Aerobics and Fat Burning Zone

The so called Fitness Experts have built big theories of aerobic exercise regime for optimization of fat burning. They have tried to associate the rate of fat burning with the heart beat rate. Once again, it may not be entirely incorrect but this is certainly a half truth.

Firstly, the heart beat rate has no direct correlation to the rate of fat burning. Only blood sugar rate has a direct effect on fat burning. As explained above, the body decides the ration of fat and muscle burning depending on the rate of replenishment required. At very low rate, the body will burn mostly fat and very little muscle. However, as we increase the intensity of exercise and as our blood sugar level comes dangerously close to the minimum acceptable level, the body starts drawing more and more sugar by burning more and more muscle. The Fitness Experts link the heart beat rate with the intensity of exercise and come up with various approximations for fat to muscle ratio. This may work in normal situation but not when someone starts off with a high blood sugar level which may be due to insufficient gap between meal and exercising, or in case of a diabetic person or if a Liver Dump happens during the exercise.

In any case, as mentioned already, the calories burnt during physical exercise are not that big (300-400) and this in itself would account for an extremely small weight loss (remember 7,700 calorie deficit = 1 Kg weight loss).
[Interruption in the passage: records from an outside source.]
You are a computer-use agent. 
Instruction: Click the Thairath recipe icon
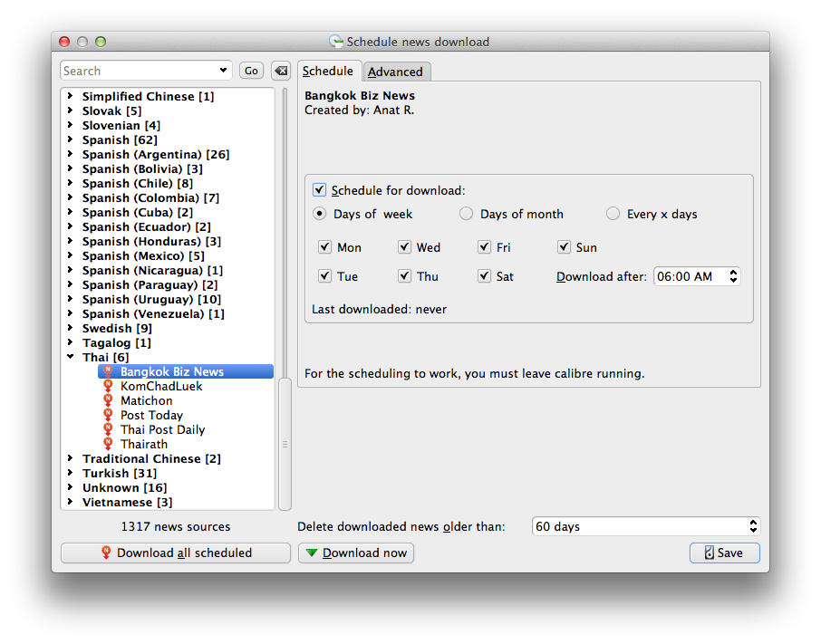[x=109, y=444]
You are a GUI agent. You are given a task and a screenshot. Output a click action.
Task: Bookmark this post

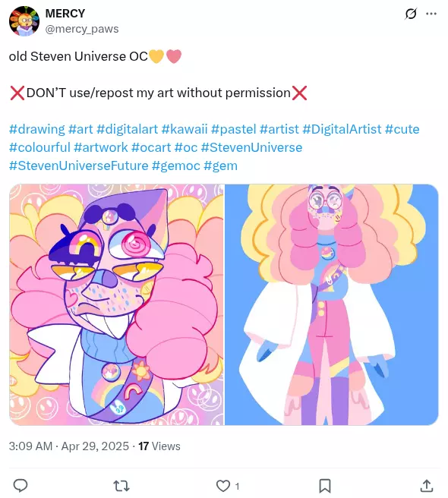point(325,486)
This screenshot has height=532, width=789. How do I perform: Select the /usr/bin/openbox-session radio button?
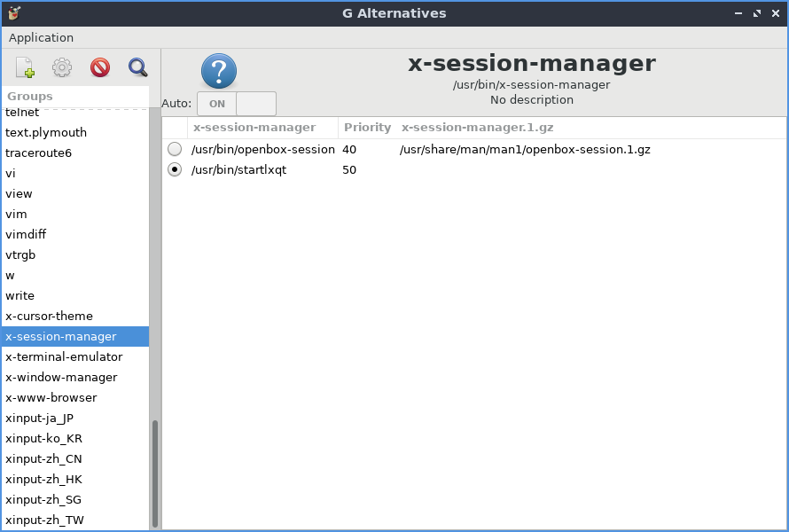click(175, 150)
For such a small weight loss, the ratio of fat and muscles burnt is not that big a concern.

Further, the loss of muscle is not permanent and most of  the lost muscles are restored subsequently. We must keep in mind that for a certain age the muscle mass in our body is mostly need based and depends upon how much we strain each muscle. Therefore, even if some muscle mass is lost to replenish the blood sugar level, it is subsequently restored if we consume enough protein. Our body uses protein to repair and build muscles and this is normal routine process.

This blog post has become much bigger than what I had anticipated and there is still so much to write about. However, I will resist the temptation and end this post here considering specially the limitations of the readers to maintain interest as well as absorb the information in one go.

I would try to come up with a sequel post on this topic in near future.